Posts: 4,665
Threads: 1,502
Joined: Sep 2016
i am looking for a script (or function to code with) that can detect if a file of code given to it
is or
is not Python code. it does not need to be exact. it should generally come up with the same answer as a human programmer who knows enough Python to get some code to work. it should
not depend on any specific ways to cause the Python interpreter to run (such as a Unix hash-bang). it does
not need to work in case someone is trying to fool it (e.g. Java code made to look Pythonic). it should
not try to test compile its test script.
has anyone seen such a script?
Tradition is peer pressure from dead people
What do you call someone who speaks three languages? Trilingual. Two languages? Bilingual. One language?
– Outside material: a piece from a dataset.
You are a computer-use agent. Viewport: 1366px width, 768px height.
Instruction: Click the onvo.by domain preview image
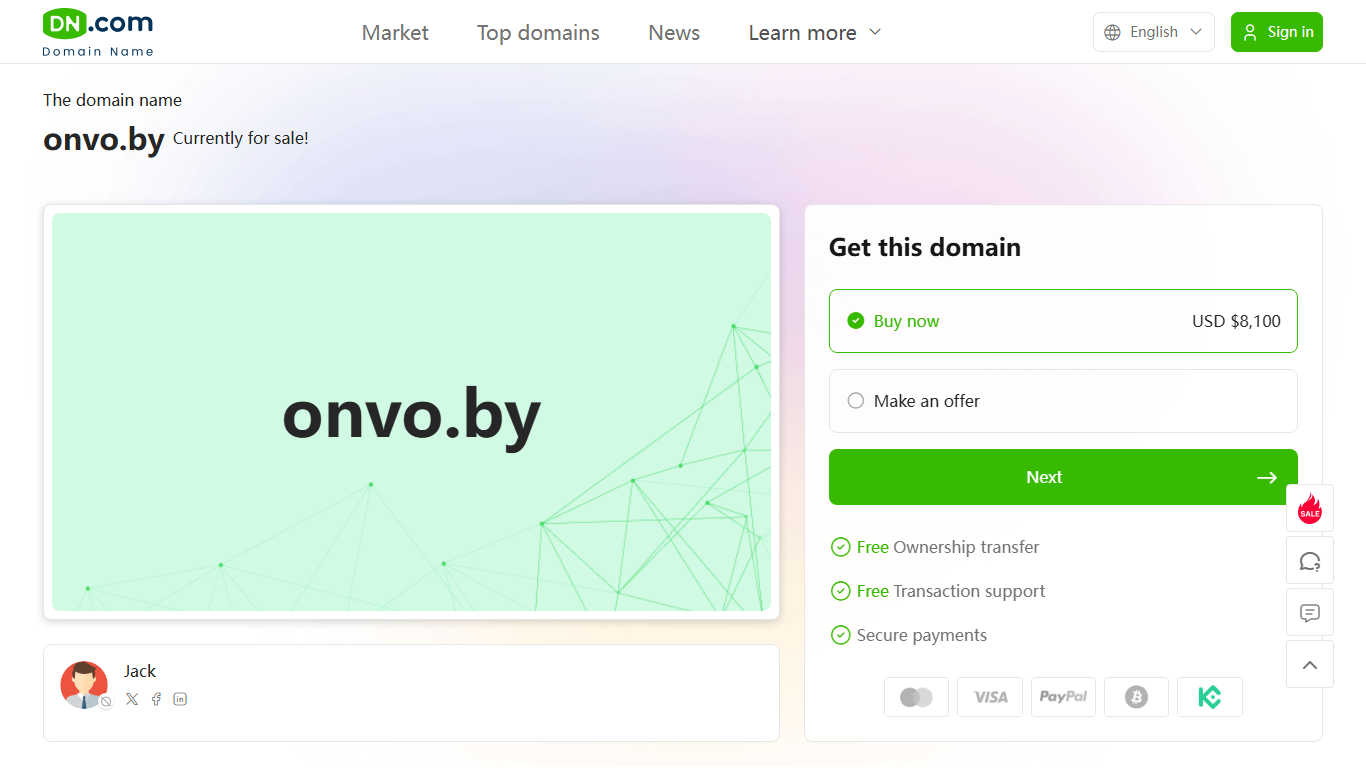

American.
Posts: 4,900
Threads: 79
Joined: Jan 2018
(Apr-09-2026, 02:12 AM)Skaperen Wrote: it should not try to test compile its test script.
Why is that so? Trying to compile looks like the most obvious solution.
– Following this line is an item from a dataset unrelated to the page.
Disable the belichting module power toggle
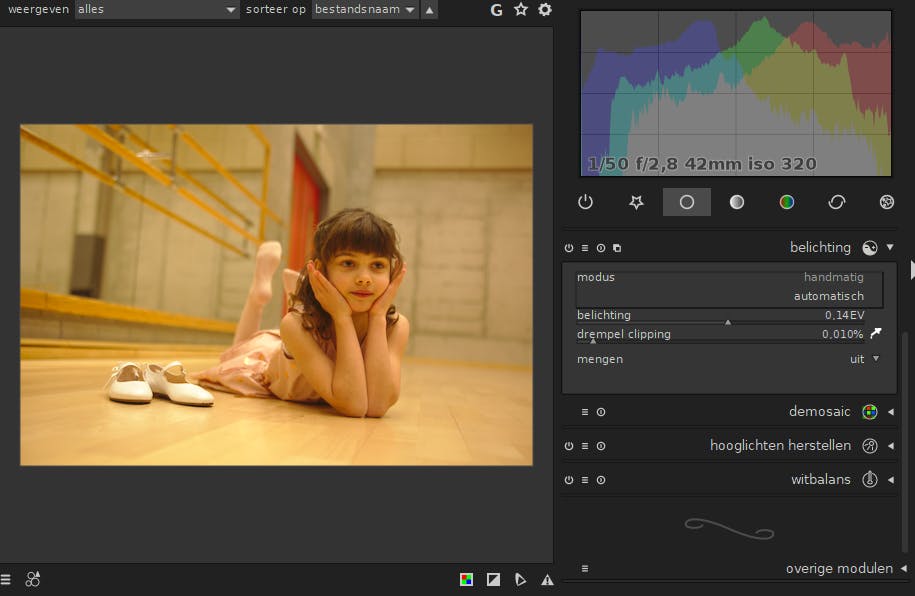569,248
You can already run the Python tokener in order to eliminate some languages. Then one way or another you need to perform syntax analysis. One problem with Python's own parser is that the result may depend on the version of Python used in the program. Anyway, you must run
some parser. You could perhaps run a function such as
pygments.lexers.guess_lexer() to guess the language.
« We can solve any problem by introducing an extra level of indirection »
Posts: 4,665
Threads: 1,502
Joined: Sep 2016
Apr-09-2026, 09:57 PM
(This post was last modified: Apr-09-2026, 09:57 PM by Skaperen.)
(Apr-09-2026, 04:57 AM)Gribouillis Wrote: Trying to compile looks like the most obvious solution.
i agree that it
looks like the most obvious solution. however, it is possible to do a compile afterwards if the code looks like it is Python code. IOW, this would be a front end test where compiling is possibly next (no compile attempted if it does not look like it is Python). i don't need to what language it is.
Tradition is peer pressure from dead people
What do you call someone who speaks three languages? Trilingual. Two languages? Bilingual. One language? American.